Writing for money and reservation of copyright are, at bottom, the ruin of literature. No one writes anything that is worth writing, unless he writes entirely for the sake of his subject. What an inestimable boon it would be, if in every branch of literature there were only a few books, but those excellent! This can never happen, as long as money is to be made by writing. It seems as though the money lay under a curse; for every author degenerates as soon as he begins to put pen to paper in any way for the sake of gain. The best works of the greatest men all come from the time when they had to write for nothing or for very little. And here, too, that Spanish proverb holds good, which declares that honor and money are not to be found in the same purse—honora y provecho no caben en un saco. The reason why Literature is in such a bad plight nowadays is simply and solely that people write books to make money. A man who is in want sits down and writes a book, and the public is stupid enough to buy it. The secondary effect of this is the ruin of language.

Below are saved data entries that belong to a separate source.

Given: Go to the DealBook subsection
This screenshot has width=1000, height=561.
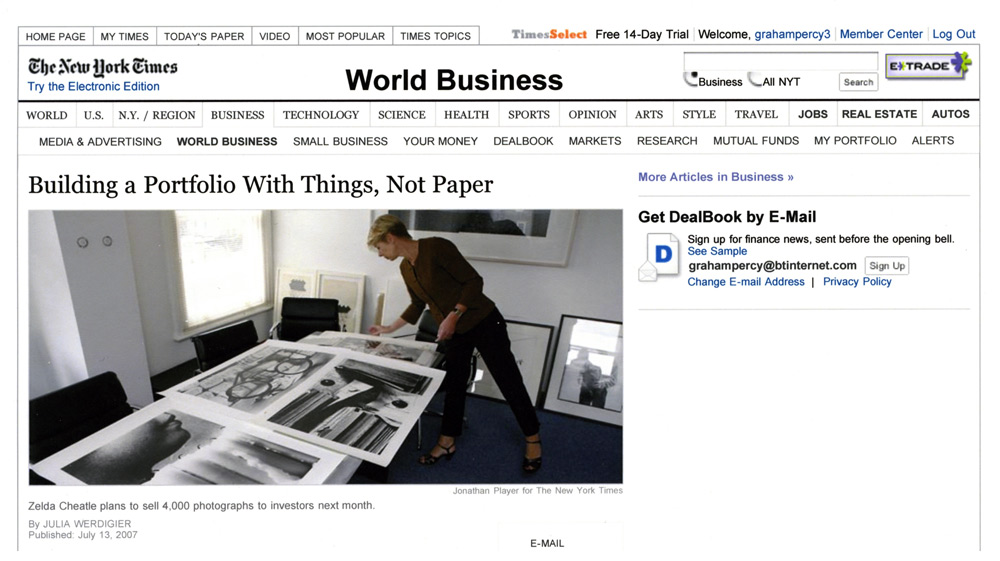Looking at the screenshot, I should tap(523, 141).

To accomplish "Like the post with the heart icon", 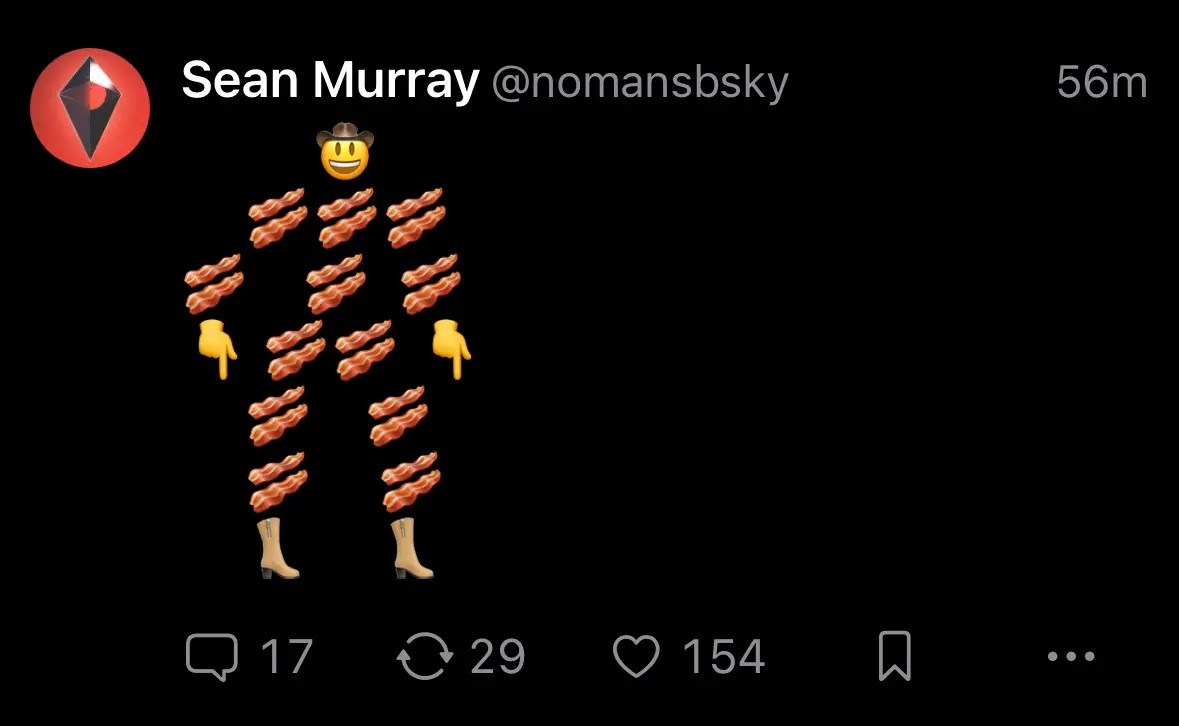I will click(x=636, y=656).
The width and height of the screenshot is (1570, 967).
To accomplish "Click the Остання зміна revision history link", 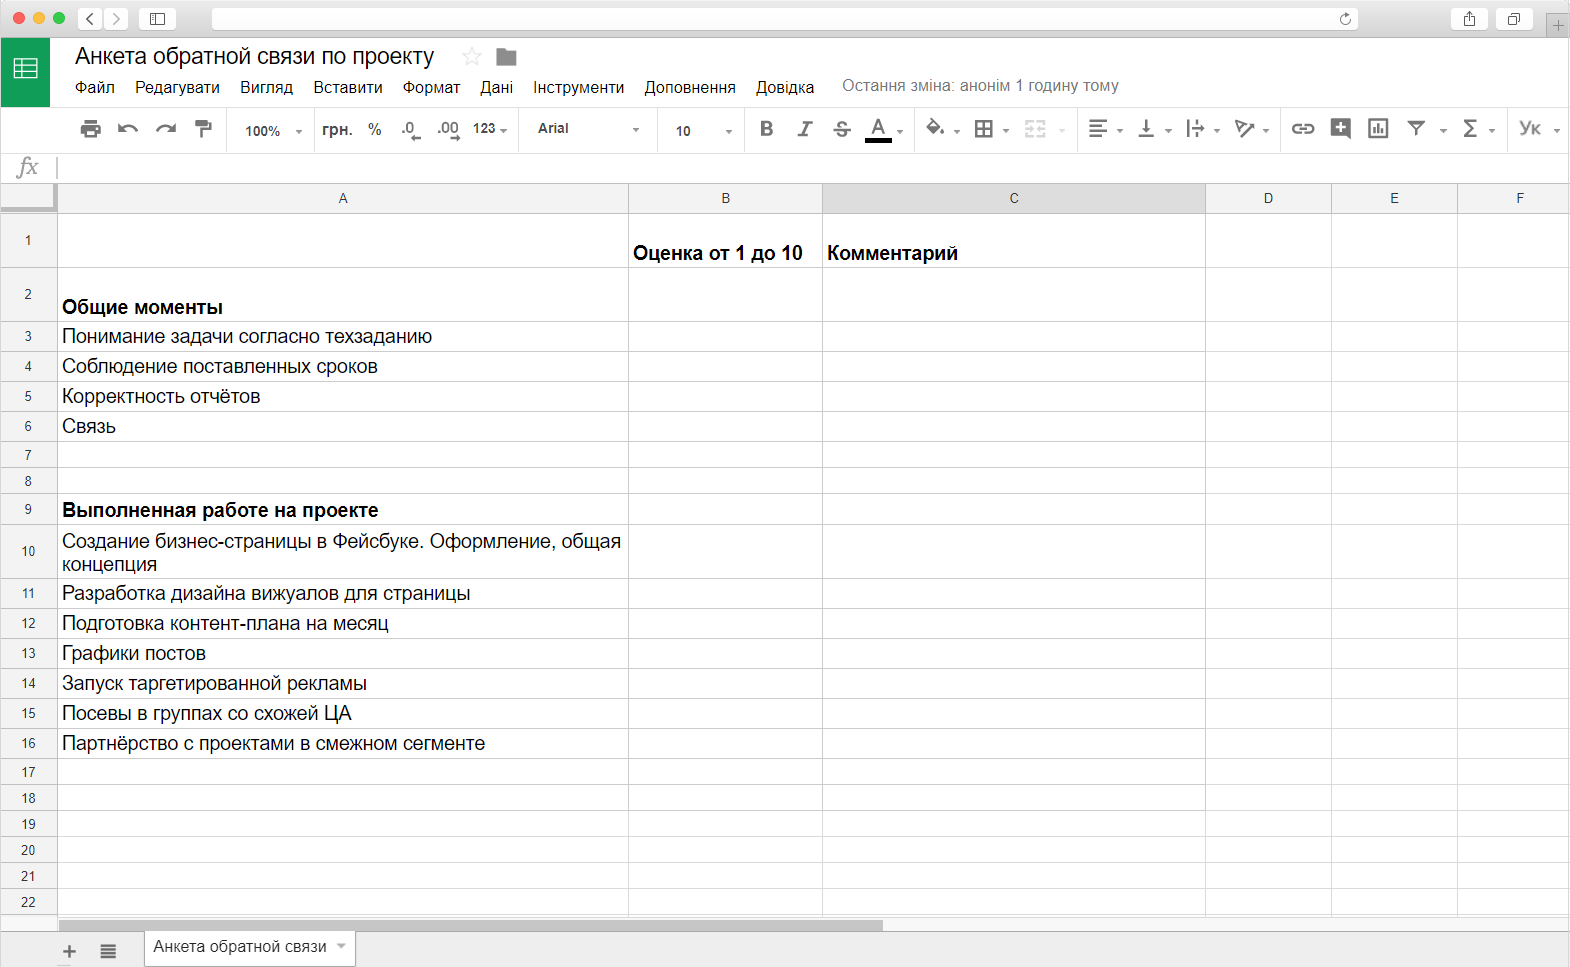I will (980, 86).
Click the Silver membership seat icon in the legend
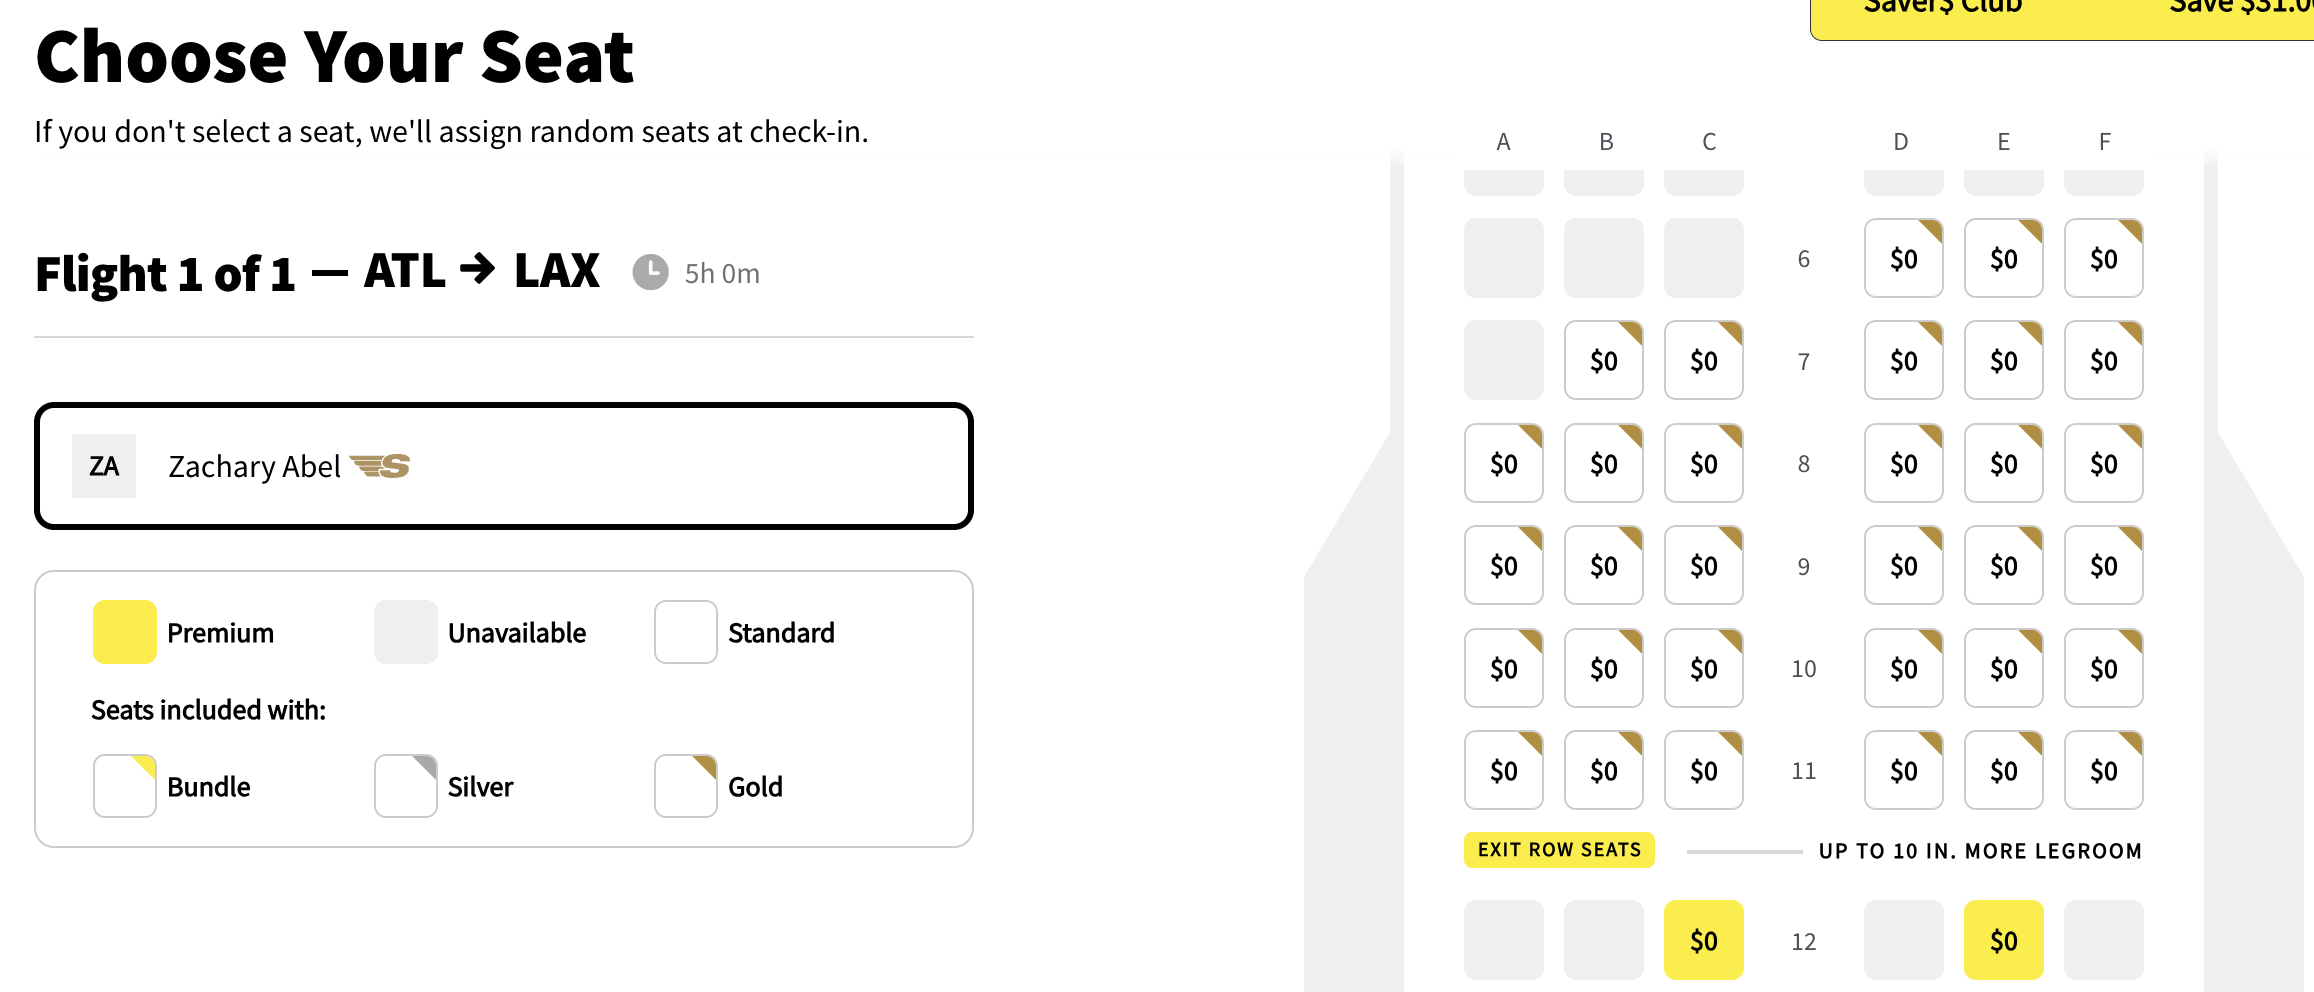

A great many bad writers make their whole living by that foolish mania of the public for reading nothing but what has just been printed,—journalists, I mean. Truly, a most appropriate name. In plain language it is journeymen, day-laborers!
Again, it may be said that there are three kinds of authors. First come those who write without thinking. They write from a full memory, from reminiscences; it may be, even straight out of other people’s books. This class is the most numerous. Then come those who do their thinking whilst they are writing. They think in order to write; and there is no lack of them. Last of all come those authors who think before they begin to write. They are rare.
Authors of the second class, who put off their thinking until they come to write, are like a sportsman who goes forth at random and is not likely to bring very much home. On the other hand, when an author of the third or rare class writes, it is like a battue. Here the game has been previously captured and shut up within a very small space; from which it is afterwards let out, so many at a time, into another space, also confined. The game cannot possibly escape the sportsman; he has nothing to do but aim and fire—in other words, write down his thoughts. This is a kind of sport from which a man has something to show.
But even though the number of those who really think seriously before they begin to write is small, extremely few of them think about the subject itself: the remainder think only about the books that have been written on the subject, and what has been said by others. In order to think at all, such writers need the more direct and powerful stimulus of having other people’s thoughts before them. These become their immediate theme; and the result is that they are always under their influence, and so never, in any real sense of the word, are original. But the former are roused to thought by the subject itself, to which their thinking is thus immediately directed. This is the only class that produces writers of abiding fame.
It must, of course, be understood that I am speaking here of writers who treat of great subjects ; not of writers on the art of making brandy.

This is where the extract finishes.